Iterative Process Repeat the steps of reassigning points to clusters and updating the cluster centers. This
process continues until the cluster centers stop moving or change very little, meaning the algorithm has converged
and the clusters are stable.

Stopping Criteria The algorithm stops when the cluster centers don’t change their positions significantly,
meaning the best cluster centers for the data have been found.

Example Imagine a group of people (data points) being grouped around k tour guides (cluster centers).
Initially, the tour guides stand randomly, and people move toward the guide closest to them. As people gather,
the tour guides move to the center of their respective groups.

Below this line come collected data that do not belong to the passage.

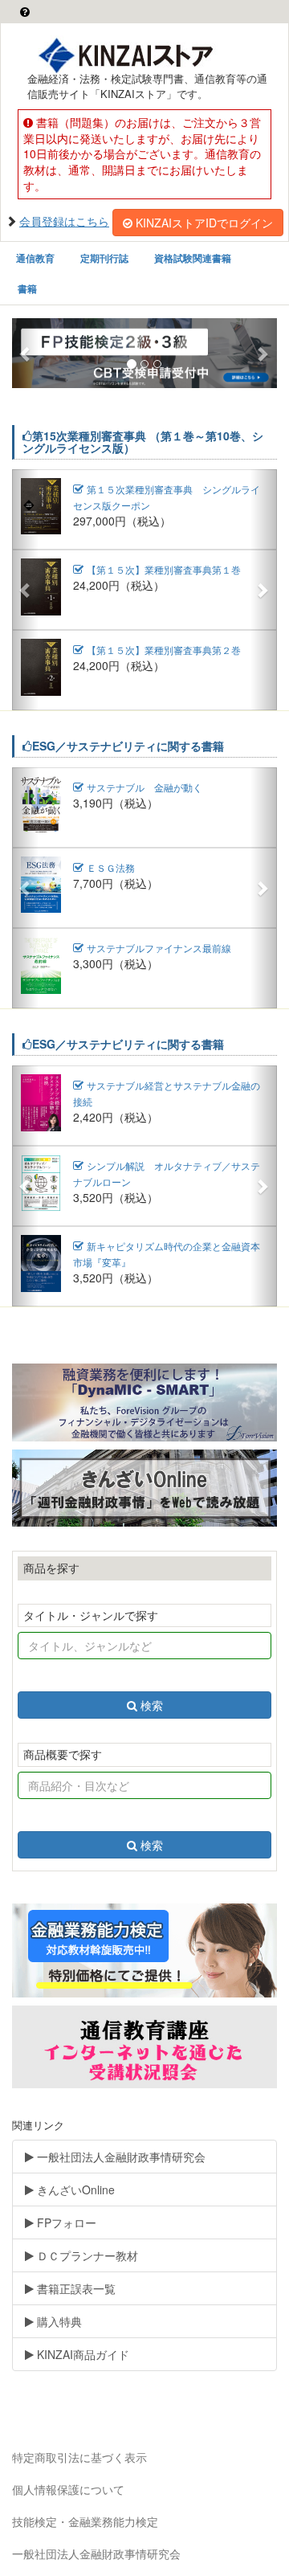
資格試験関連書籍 (192, 258)
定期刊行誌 (104, 258)
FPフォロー (65, 2222)
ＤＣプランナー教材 (86, 2255)
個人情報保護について (68, 2489)
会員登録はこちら (64, 221)
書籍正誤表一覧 (75, 2288)
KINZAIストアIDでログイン (204, 223)
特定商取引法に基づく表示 (79, 2457)
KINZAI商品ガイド (81, 2354)
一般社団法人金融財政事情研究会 (120, 2157)
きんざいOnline (74, 2189)
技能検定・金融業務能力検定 (85, 2521)
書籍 (27, 288)
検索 (151, 1705)
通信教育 (35, 258)
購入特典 (58, 2321)
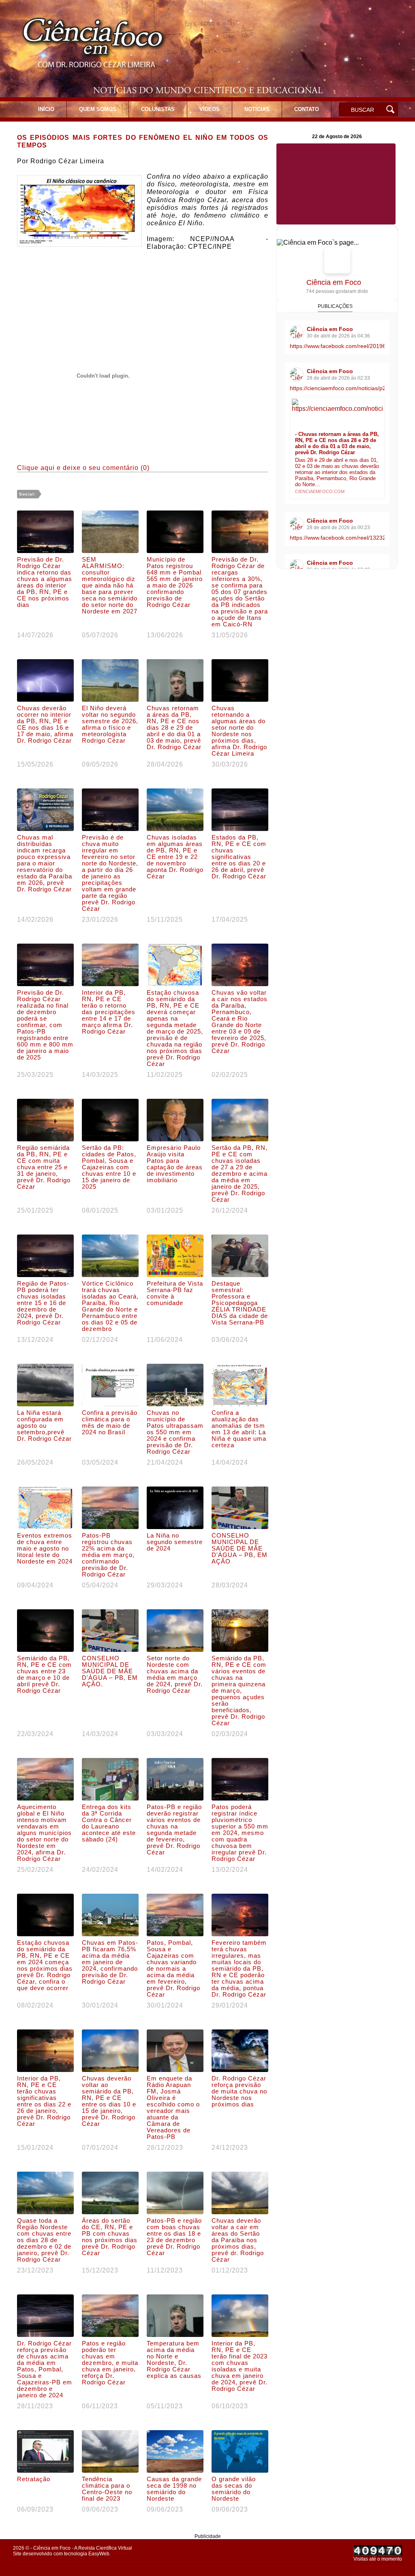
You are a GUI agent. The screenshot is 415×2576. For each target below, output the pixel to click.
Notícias (257, 109)
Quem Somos (97, 109)
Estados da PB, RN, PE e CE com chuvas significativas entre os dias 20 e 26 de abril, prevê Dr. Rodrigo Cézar (239, 857)
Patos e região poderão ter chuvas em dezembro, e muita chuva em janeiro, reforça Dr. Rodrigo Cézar (110, 2363)
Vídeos (209, 109)
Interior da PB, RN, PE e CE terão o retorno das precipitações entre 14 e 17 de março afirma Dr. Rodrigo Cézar (108, 1012)
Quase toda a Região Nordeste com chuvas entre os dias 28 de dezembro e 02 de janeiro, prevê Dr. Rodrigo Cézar (44, 2240)
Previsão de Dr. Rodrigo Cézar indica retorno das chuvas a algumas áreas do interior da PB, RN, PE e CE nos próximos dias (44, 582)
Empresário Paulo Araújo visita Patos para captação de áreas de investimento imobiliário (175, 1164)
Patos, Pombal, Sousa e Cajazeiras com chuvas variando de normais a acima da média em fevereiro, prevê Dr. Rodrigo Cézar (173, 1968)
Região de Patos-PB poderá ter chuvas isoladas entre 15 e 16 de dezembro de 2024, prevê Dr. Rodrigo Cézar (43, 1303)
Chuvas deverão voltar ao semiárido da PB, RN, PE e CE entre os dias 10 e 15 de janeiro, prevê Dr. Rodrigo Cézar (109, 2101)
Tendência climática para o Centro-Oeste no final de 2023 (107, 2489)
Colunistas (158, 109)
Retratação (33, 2479)
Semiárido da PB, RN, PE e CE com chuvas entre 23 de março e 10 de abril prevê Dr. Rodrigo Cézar (44, 1674)
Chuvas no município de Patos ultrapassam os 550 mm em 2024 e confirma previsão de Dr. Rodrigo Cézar (175, 1432)
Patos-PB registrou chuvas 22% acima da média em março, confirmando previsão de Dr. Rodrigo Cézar (108, 1555)
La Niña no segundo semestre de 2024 (175, 1542)
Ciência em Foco (333, 282)
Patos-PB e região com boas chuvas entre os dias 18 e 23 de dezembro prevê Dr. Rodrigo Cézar (174, 2236)
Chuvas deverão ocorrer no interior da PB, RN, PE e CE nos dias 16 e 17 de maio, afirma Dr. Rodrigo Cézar (45, 724)
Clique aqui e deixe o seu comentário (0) (83, 467)
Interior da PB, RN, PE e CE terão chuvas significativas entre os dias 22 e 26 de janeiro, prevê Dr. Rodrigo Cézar (44, 2101)
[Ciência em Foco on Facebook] (337, 260)
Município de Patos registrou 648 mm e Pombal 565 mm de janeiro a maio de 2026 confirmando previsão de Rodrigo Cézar (175, 582)
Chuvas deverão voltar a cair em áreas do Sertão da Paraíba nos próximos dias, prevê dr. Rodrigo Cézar (238, 2240)
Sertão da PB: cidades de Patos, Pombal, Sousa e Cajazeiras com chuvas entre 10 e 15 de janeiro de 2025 (109, 1167)
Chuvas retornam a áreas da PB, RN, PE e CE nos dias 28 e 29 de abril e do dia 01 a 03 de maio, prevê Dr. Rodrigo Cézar (174, 727)
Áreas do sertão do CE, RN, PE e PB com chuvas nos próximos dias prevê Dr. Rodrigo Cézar (109, 2236)
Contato (306, 109)
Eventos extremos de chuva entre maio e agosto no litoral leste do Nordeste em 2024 (45, 1548)
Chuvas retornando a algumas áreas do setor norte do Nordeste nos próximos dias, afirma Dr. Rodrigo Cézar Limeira (239, 731)
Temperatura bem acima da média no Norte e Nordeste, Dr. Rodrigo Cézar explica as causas (174, 2359)
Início (46, 109)
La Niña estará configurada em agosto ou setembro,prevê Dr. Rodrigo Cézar (44, 1426)
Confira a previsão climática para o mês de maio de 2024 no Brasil (109, 1422)
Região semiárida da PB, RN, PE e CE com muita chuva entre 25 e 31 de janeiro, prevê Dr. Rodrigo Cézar (44, 1167)
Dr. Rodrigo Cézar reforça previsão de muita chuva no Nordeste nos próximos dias (239, 2091)
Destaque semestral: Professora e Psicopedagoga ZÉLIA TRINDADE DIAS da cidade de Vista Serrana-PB (240, 1303)
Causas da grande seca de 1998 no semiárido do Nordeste (174, 2489)
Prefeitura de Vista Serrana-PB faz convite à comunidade (175, 1293)
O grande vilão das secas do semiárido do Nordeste (234, 2489)
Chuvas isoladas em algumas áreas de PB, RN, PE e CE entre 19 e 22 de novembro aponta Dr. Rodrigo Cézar (175, 857)
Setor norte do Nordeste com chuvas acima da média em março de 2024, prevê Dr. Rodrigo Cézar (175, 1674)
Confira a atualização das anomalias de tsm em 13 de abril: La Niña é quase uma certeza (239, 1429)
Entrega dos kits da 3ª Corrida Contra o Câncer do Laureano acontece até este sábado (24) (109, 1823)
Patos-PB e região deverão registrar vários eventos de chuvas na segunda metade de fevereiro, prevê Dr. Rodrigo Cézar (174, 1830)
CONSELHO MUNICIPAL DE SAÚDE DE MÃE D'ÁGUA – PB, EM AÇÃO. (110, 1671)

This process repeats until the tour guides no
longer need to move.

2.1 K-Means Algorithm

1. Start by selecting k (number of clusters).
2. Randomly initialize k cluster centers.
3. For each point, calculate the distance to each cluster center and assign it to the closest one.
4. Recalculate the cluster center as the mean of the assigned points.
5. Repeat the process until cluster centers stop moving.
6. The output is k clusters where each point belongs to its nearest cluster.

2
The k-Means Algorithm
Initialisation
– Choose a value for k.
– Choose k random positions in the input space.
– Assign the cluster centres µj to those positions.
Learning
– Repeat
* For each datapoint xi :
Compute the distance to each cluster centre.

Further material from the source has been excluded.